Part of it is like a sibling comment said, if an interviewer's interests lie more in line with devops, then a devops project that solves a problem he's acutely aware of will be given much higher praise in his mind, and allows him to engage with the candidate more. If the interviewer rarely does any devops and isn't totally sure of the problem space, he may be biased towards thinking it's overengineering a problem that doesn't exist, or may not fully grasp the problem in the time allotted. The candidate could articulate the side project exactly the same but have completely different interview outcomes in both outcomes.

And an argument could be made that "it's a test to see if the latter candidate can articulate a problem and peak the interviewers interest" but in this case the former didn't even have to do that, and thus you are judging candidates by different subjective metrics. And it's especially an issue if the side project isn't directly related to the role (e.g. video game vs cli tool vs database vs website, etc...).
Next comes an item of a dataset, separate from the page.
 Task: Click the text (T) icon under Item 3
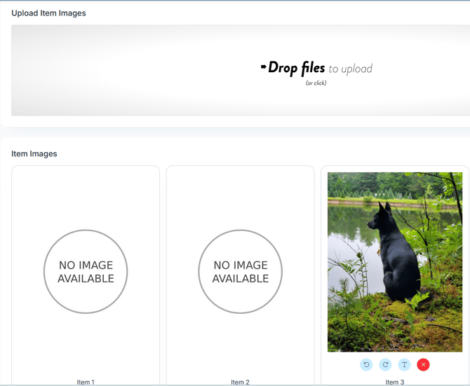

It also means that some candidates will be judged on system design (if a side project is wide scoped) while some candidates will be judged based on algorithmic design (if the side project is very narrow scoped with the details in the implementation).

It just adds so many variables to the interview project that you are no longer comparing "which candidate is the best fit for the job I am actively hiring for" and instead "which gave me the best vibes", specifically because you did not actually measure all candidates by the same measure.



very clearly said, this is such a subjective process.